The objective of this challenge is to provide a unique and benchmark dataset for development and testing of the action detection algorithms in the field of medical computer vision. This challenge will help in evaluating different types of computer vision systems for this specific task. It will also lay the foundation for more robust algorithms which will be used in future surgical systems to accomplish the tasks; like, autonomous assistant surgeon, surgeon feedback systems, surgical anomaly detection etc.


The task for this challenge is to detect the actions performed by the main surgeon or the assistant surgeon in the current frame. There are 21 action classes in the challenge dataset.

Evaluation Metrics: The task will use mAP the evaluation metric which is a standard metric in all of the detection tasks. As this is the first of its kind task and correct detection of action in the surgical environment is difficult, we will be used a bit relaxed metric for the evaluation.

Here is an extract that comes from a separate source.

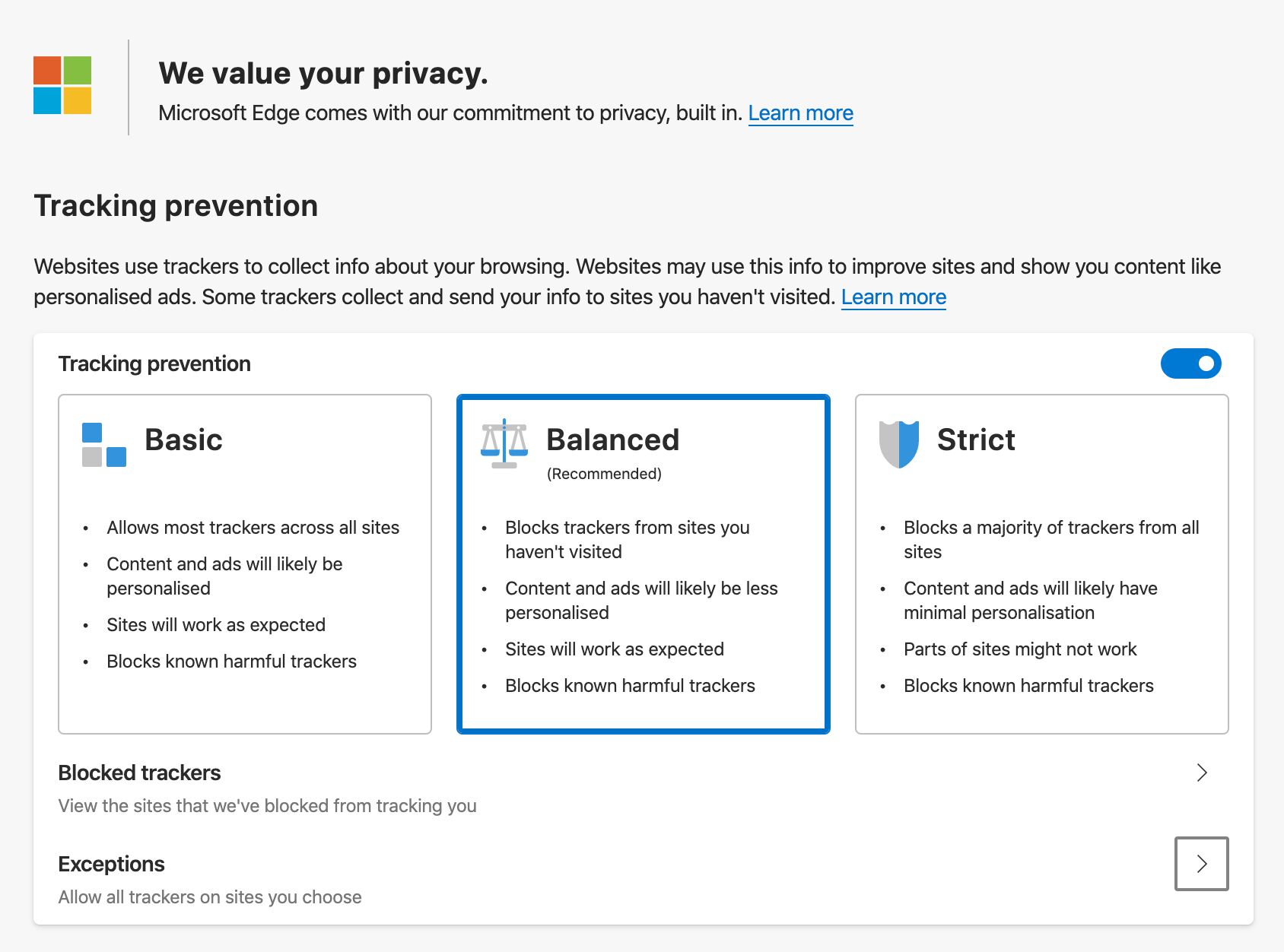Click the Basic heading text
The width and height of the screenshot is (1284, 952).
coord(183,440)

The evaluation will be performed at three different levels of IOU: 0.1, 0.3 and 0.5. The final score will be mean of all the Average Precision values.

Important dates

Challenge opens for registration: 1 March 2020

Training/Validation data release: 1 April 2020

Test data release: 10 June 2020

Start of evaluation phase for test data: 11 June 2020

End of evaluation phase for test data: 25 June 2020

Final result announcement: 30 June 2020

Virtual challenge event: 09July 2020

Online challenge event

There will be a virtual event for SARAS-ESAD challenge on July 09, 2020. Please register on the following link to attend: Link.

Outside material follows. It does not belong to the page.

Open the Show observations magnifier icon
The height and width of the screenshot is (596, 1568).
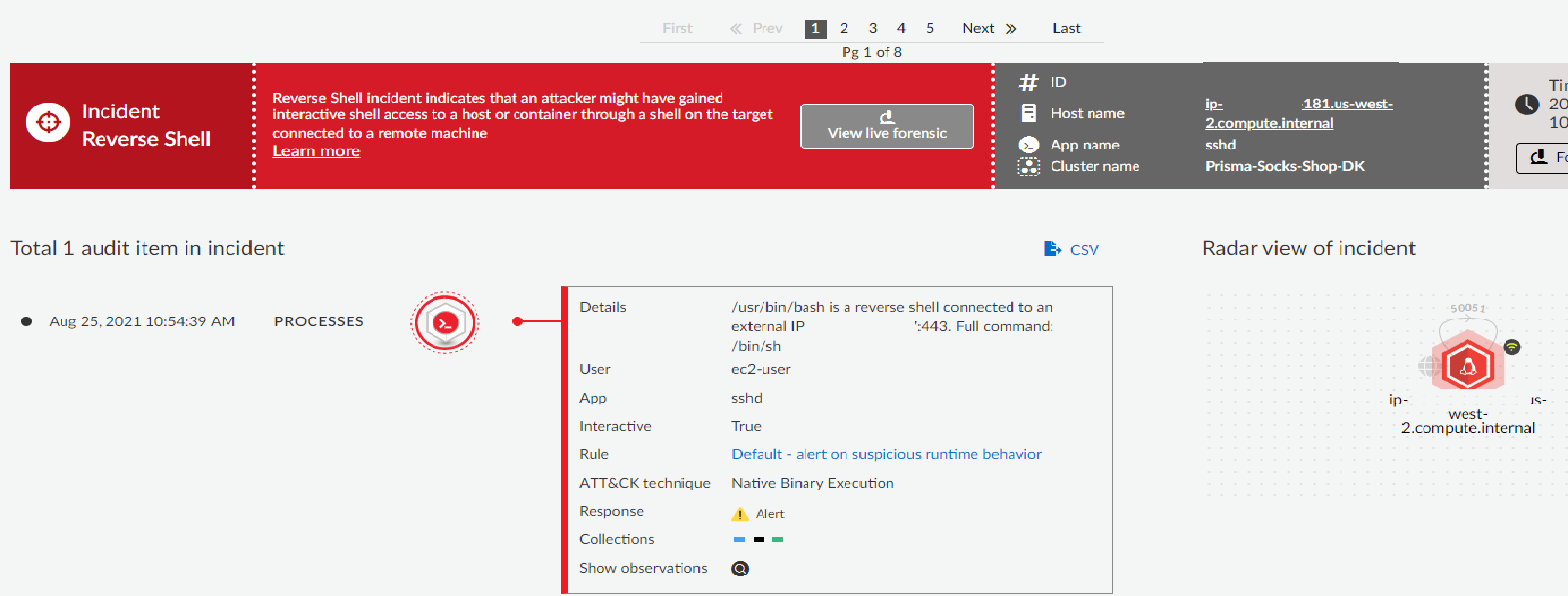pos(740,569)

Schedule of the event is below:

Time slot (London time)

Name of presenter


2:00 - 2:20

Dr Vivek Singh

Oxford Brookes University

Opening remark and information on the challenge

2:20 - 2:40

Prof. Riccardo Muradore

University of Verona

Research in SARAS and its scope

2:40 - 3:10

Prof. Juan Pablo Wachs

Purdue University

Keynote: challenges of computer vision in medical robotics

3:10 - 3:35

Xi Xiang

Perceptual Computing Research Center,

Harbin Institute of Technology University


3:35 - 4:00

Shang Zhao

George Washington University

Enhancing Surgeon Action Detection with Split Attention

4:00 - 4:15



4:15 - 4:40

Liangzhi Li

Osaka University

Data and Backbone Engineering for Action Detection on Surgical Videos

4:40 - 5:05

Ruijia Wu

Beijing University of Posts and Telecommunications, Beijing

The Application of RetinaNet with ResNeXt in SARAS-ESAD Event

5:05 - 5:30

Prof. Fabio Cuzzolin

Oxford Brookes University

Closing remarks


If you use this dataset in your research or have participated in the associated challenges, please cite the following publication:

Bawa, Vivek Singh, et al. "The SARAS Endoscopic Surgeon Action Detection (ESAD) dataset: Challenges and methods." arXiv preprint arXiv:2104.03178 (2021).

Bawa, Vivek Singh, et al. "ESAD: Endoscopic Surgeon Action Detection Dataset." arXiv preprint arXiv:2006.07164 (2020).